Primary Submission Category: Applications in Health and Biology
A Protocol for Comparing the Causal Impact of Pre- and Perinatal Factors on Autism
Authors: Rachel Hanger, Amy Cochran, Olivia Pokoski, Sarah Furnier, Maureen Durkin, Camara Gregory, Dadit Hidayat,
Presenting Author: Rachel Hanger*
Over the past several decades, autism has been pushed to the forefront of the medical zeitgeist. Recent government policy emphasizes identification of contributing factors to autism through efforts such as the Autism CARES Act of 2024. However, it is both hard to identify such factors and measure their impact due to limitations of observational studies. An autistic child cannot have a perinatal factor retroactively changed and then be reevaluated for autism. In this work, we present a protocol for analyzing case-control data from a multi-site study of autism.

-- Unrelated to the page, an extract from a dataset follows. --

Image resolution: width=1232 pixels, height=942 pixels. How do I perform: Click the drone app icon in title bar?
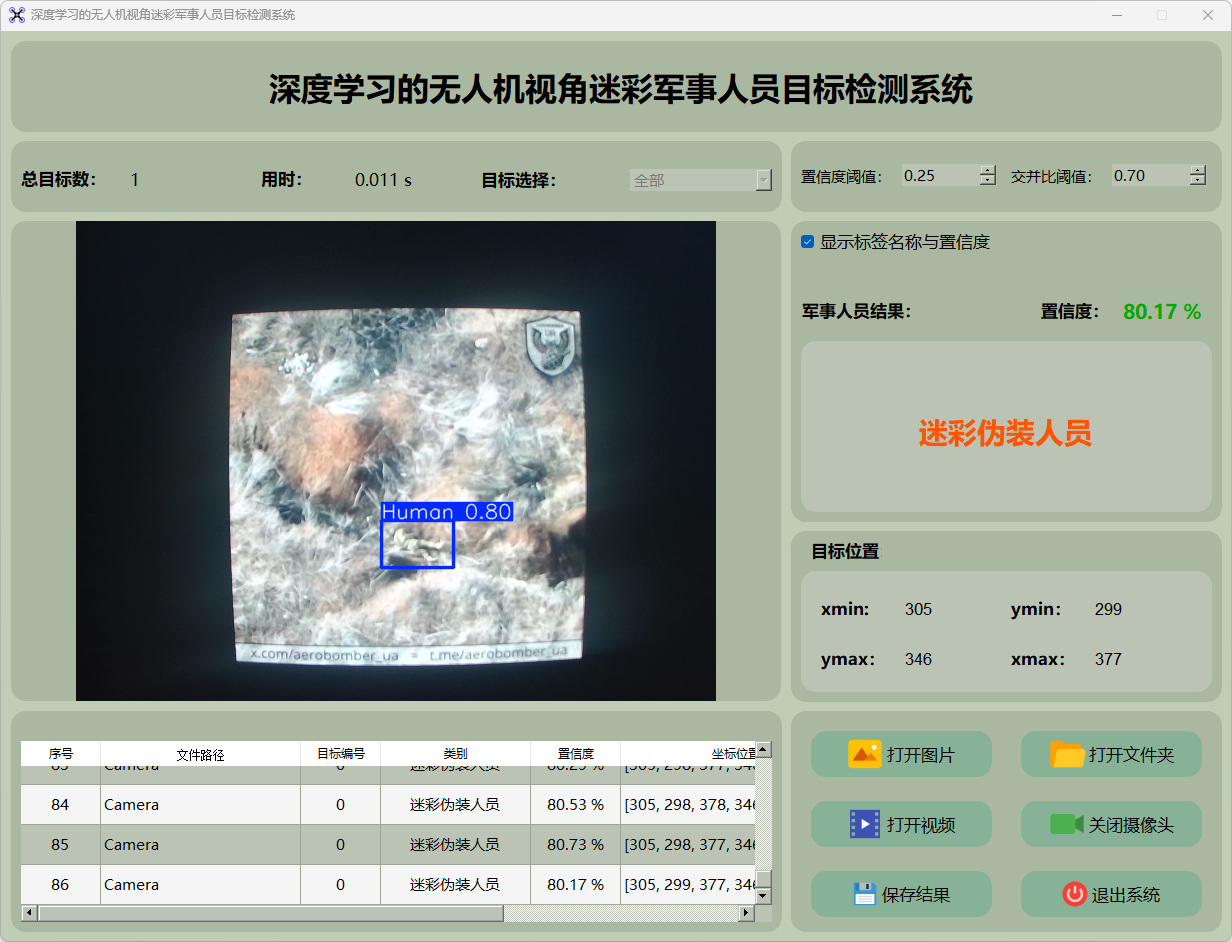(x=16, y=15)
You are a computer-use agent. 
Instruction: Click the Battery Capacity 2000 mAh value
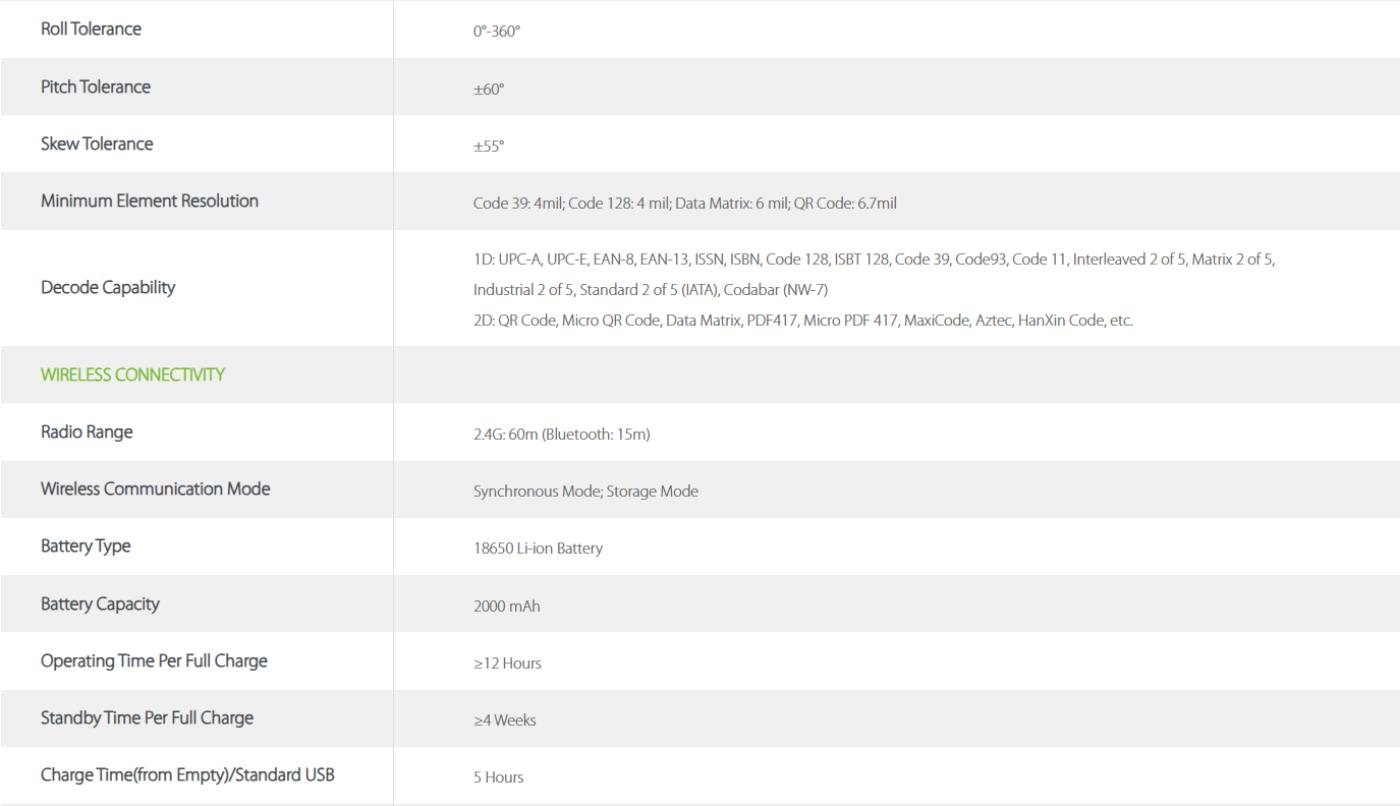point(507,606)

We use Bayesian Additive Regression Trees (BARTs) to calculate two important metrics for candidate pre- and perinatal factors: the individual causal relative risk (the relative change in an individual’s chance of having autism if one factor’s value is changed) and the population causal relative risk (the relative change in the prevalence of autism in general if the entire population had the same factor value changed). We carefully justify the assumptions required to identify these causal effects from case-control data. In addition, we describe how to build on these analyses so that we can attribute specific percentages of the likelihood of having autism to each factor in both individualized and generalized public health contexts, and present a guideline for future applications and analyses, medical or not.